# Not too sure where to post.



## Aki (May 8, 2006)

Having problems with my plants...have lots of snails...and I even have a pair of clown loaches in the tank (heard that they love snails)...but I haven't seen any changes.... Does anyone have any suggestions on snail control ?


----------



## PILLSBURY (Oct 1, 2006)

Frist thing when you get new plants you should bleach dip them .To kill snail eggs. And two clown loaches are good but three would be better ... AND STOP FEEDING YOUR SNAILS ............

I mean a way to stop snails is to cut down on your feeding . If whey dont eat .They can,t bread ......

You also can put a shot glass or a plate in the tank with an algae wafer under it when it light out and in the morning take it out with the light off . You should find the snail stuck to the plate .


----------



## Aki (May 8, 2006)

Thank you for your reply. Is it just bleach mixed in with water? Is there a ratio that I should learn?

I will also try the other methods. 

Thank you once again. (will post up results)


----------



## PILLSBURY (Oct 1, 2006)

I mix two cap fulls of bleach to one gal of water.


----------



## Aki (May 8, 2006)

PILLSBURY said:


> I mix two cap fulls of bleach to one gal of water.


Thank you.


----------



## Ciddian (Mar 15, 2006)

Be careful about the bleach dip... 

Pil... She could kill some plants that way if she's not careful.


----------



## PILLSBURY (Oct 1, 2006)

I have never had a plant die after bleach dipping . I know that some plant with take a few day to come back to normal .


----------



## Ciddian (Mar 15, 2006)

I am sure i've read otherwise.. But thats okay. 

Aki let us know how it goes! 

I wonder if anyone else can share thier dip experiences if they have done it?


----------



## summ3r (Jul 23, 2006)

I tried bleach dipping - got as much info as I could, followed instructions to the letter blah, blah, blah - and the plants it didn't kill outright it damaged so severely that I ended up just chucking them.
Talk about disappointing; what a waste of money.

I dunno what the problem was. Too strong a solution? Too long in the pail? 
There are some plants that are just too fragile to be dipped though. Ambulia is one of those for sure.
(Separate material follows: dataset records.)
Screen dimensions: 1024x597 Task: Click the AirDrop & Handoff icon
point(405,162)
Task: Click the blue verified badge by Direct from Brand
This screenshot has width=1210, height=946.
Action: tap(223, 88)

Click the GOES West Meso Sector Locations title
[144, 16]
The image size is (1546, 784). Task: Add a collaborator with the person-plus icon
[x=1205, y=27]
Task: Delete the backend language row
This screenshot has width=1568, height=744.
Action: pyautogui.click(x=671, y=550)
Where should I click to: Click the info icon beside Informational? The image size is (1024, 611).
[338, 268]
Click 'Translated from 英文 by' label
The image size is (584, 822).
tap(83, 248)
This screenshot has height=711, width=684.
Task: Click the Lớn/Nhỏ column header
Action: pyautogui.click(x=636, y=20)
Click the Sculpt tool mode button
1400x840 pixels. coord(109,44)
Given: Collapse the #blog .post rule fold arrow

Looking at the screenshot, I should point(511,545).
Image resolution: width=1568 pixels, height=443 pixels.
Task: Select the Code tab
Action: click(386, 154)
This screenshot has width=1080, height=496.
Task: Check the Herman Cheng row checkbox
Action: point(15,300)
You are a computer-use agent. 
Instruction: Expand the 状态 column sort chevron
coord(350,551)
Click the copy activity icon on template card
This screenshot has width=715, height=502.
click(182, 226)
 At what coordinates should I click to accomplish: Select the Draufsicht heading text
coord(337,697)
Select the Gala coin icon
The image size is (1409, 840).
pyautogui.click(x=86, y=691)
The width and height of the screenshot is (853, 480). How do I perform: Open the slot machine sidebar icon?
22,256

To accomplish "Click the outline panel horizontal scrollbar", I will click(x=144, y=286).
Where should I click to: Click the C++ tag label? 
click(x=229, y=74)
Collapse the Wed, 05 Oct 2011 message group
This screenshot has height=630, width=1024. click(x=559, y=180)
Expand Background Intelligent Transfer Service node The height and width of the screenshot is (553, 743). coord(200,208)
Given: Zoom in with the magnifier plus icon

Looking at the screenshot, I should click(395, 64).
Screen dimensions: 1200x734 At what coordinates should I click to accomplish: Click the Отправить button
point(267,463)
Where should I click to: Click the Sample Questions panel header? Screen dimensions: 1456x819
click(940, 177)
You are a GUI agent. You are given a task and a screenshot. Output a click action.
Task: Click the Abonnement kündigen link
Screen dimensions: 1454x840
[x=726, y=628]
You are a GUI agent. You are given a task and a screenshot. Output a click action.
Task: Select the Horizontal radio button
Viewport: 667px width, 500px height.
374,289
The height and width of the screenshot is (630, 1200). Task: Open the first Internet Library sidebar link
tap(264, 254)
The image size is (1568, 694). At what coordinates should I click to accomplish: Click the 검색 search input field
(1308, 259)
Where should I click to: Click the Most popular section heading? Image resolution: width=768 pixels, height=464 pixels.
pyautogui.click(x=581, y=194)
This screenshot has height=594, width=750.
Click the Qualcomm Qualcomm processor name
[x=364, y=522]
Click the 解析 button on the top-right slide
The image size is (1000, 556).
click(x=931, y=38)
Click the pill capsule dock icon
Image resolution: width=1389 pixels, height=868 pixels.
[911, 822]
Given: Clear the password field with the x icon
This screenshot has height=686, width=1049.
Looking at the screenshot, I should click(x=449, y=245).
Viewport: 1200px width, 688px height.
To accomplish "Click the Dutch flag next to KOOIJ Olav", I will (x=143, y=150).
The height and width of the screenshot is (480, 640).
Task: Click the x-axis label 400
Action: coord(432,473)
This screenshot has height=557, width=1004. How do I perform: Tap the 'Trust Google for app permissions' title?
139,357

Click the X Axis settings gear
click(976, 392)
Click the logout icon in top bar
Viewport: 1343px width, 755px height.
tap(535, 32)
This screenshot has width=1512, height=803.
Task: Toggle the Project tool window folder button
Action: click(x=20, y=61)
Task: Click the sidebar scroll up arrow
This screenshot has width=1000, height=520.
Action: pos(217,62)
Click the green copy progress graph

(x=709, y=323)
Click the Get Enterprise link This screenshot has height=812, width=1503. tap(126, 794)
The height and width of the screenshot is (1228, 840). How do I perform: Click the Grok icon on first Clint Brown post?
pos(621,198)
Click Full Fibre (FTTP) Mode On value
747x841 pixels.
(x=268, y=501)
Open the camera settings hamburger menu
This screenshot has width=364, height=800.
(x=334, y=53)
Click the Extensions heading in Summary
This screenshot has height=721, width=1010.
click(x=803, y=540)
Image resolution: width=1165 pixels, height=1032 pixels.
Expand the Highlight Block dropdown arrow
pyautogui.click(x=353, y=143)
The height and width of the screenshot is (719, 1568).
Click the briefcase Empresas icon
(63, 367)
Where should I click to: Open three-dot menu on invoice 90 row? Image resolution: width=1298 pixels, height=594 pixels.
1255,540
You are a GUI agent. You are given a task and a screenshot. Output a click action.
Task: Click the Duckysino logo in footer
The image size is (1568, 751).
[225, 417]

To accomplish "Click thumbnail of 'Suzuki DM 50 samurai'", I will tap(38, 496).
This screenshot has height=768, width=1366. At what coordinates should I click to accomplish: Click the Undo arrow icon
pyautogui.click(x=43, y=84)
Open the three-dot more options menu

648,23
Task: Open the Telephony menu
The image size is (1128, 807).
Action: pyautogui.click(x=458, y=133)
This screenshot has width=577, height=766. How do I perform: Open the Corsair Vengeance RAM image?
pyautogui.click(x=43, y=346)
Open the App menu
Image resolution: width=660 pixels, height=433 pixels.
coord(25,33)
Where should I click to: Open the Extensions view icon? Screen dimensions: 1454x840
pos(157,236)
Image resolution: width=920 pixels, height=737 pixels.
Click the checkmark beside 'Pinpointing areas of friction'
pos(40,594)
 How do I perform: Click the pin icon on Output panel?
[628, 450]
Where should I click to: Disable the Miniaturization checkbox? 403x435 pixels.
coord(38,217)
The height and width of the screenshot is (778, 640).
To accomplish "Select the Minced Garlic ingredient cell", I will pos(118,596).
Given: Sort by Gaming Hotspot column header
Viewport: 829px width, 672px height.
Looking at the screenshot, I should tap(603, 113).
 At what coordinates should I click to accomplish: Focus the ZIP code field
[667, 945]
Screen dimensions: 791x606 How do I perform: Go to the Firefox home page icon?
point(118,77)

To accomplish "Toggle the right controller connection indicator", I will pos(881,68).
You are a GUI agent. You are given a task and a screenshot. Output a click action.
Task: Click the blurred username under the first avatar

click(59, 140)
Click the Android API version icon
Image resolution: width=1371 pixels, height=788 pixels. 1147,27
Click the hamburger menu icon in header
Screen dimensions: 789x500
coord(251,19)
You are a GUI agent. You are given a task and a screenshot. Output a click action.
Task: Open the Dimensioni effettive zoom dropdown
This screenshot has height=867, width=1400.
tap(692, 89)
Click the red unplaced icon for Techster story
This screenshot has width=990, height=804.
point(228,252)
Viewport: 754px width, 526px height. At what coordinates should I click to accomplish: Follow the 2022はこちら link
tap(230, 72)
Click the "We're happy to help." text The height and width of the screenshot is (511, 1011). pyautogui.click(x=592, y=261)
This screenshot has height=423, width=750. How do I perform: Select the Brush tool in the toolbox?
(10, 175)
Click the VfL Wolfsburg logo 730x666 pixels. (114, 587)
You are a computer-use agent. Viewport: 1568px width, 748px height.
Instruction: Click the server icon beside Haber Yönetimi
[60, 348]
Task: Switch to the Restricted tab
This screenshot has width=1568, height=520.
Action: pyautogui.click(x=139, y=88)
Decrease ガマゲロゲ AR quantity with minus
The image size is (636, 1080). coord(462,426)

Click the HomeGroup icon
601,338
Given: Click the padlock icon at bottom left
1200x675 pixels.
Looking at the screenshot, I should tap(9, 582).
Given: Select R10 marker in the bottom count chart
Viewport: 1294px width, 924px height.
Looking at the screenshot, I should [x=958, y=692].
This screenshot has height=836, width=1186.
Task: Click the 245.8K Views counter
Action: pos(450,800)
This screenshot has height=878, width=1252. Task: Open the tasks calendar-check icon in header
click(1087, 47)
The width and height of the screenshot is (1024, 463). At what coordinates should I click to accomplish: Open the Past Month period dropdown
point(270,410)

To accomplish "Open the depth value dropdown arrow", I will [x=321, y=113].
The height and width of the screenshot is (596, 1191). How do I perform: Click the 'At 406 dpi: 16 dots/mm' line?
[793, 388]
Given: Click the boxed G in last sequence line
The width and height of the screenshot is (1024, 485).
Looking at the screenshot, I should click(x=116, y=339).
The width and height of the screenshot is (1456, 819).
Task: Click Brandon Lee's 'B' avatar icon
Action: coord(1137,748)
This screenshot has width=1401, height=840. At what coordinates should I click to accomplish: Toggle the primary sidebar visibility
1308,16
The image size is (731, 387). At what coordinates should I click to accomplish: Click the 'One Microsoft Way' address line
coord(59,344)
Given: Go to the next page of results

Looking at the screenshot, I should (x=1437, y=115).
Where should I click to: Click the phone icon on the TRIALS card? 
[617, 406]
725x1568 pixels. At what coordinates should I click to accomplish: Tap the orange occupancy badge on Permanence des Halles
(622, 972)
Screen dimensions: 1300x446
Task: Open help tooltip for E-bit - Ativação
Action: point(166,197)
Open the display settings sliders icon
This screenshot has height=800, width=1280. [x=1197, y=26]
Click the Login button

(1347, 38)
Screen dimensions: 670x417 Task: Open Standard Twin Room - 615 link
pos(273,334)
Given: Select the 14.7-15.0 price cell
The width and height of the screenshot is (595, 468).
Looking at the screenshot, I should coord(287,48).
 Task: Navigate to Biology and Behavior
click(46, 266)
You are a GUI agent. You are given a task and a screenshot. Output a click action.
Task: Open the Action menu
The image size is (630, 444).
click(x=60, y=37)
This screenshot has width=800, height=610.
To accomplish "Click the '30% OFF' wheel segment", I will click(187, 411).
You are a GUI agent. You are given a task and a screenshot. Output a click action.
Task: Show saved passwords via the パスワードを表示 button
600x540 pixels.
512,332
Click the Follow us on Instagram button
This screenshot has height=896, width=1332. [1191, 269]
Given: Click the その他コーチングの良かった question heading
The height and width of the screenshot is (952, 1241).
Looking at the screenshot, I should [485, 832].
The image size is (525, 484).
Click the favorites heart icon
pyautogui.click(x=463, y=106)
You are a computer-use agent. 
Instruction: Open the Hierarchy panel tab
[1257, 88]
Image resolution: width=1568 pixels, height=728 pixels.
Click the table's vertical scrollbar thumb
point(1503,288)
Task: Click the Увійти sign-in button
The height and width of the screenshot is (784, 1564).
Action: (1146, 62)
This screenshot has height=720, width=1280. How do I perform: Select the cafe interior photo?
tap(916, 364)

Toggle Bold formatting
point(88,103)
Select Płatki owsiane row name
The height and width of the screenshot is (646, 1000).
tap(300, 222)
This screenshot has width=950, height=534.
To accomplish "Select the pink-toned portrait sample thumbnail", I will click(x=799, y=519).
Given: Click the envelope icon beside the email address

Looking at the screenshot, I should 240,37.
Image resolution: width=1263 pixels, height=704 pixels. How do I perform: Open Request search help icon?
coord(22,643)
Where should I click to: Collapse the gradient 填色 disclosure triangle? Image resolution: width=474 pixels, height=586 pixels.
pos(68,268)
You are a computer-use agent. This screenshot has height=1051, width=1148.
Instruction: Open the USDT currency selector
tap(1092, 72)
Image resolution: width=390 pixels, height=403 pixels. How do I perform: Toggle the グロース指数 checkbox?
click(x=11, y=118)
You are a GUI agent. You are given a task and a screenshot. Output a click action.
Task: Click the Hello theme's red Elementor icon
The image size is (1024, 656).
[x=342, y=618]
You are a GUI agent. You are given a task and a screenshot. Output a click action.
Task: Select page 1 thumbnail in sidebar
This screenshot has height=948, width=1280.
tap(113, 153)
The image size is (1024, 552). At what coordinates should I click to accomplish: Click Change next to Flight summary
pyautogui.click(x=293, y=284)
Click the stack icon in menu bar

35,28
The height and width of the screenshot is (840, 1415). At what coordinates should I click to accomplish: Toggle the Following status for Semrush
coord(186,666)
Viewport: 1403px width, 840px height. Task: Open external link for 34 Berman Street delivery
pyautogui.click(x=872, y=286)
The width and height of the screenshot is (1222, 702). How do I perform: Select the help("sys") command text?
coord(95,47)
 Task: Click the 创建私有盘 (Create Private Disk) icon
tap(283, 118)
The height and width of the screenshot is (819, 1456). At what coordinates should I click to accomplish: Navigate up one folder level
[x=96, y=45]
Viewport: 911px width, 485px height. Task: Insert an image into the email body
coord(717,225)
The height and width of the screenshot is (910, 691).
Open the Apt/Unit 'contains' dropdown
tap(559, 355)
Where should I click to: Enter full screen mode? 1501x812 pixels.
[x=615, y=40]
I've also heard that soaking plants in a solution of potassium permanganate works. Haven't tried that one.


----------



## moon (Mar 11, 2006)

I use Alum. One teaspoon in one litre of water, dip the plants for two minutes, rinse well and the plants go in the tank.
Alum is available in the grocery store in the pickling section.
PP should work but it might discolour the plants.


----------



## Westender (Mar 24, 2006)

I've found that if your feeding matches the fish in the tanks, the snails generally will come under control. However, you can physically remove snails too - in some of my old books they recommended attaching an attractive piece of food to a small porcelain plate and sitting in on the tank bottom just after lights out. Wait an hour and then remove - you'll find you get quite a few snails each time (this was used to reduce planaria too). Keep doing this and when you have their numbers down to almost invisible, just try to reduce your feedings so that only the fish are getting fed. Increasing your water changes can help too.

I've also heard that opaline gouramis like snail eggs. That is hearsay though.

My loaches don't seem to go after the snails at the moment. Perhaps if they were larger (the loaches) or hungrier, that might change.

Dominic


----------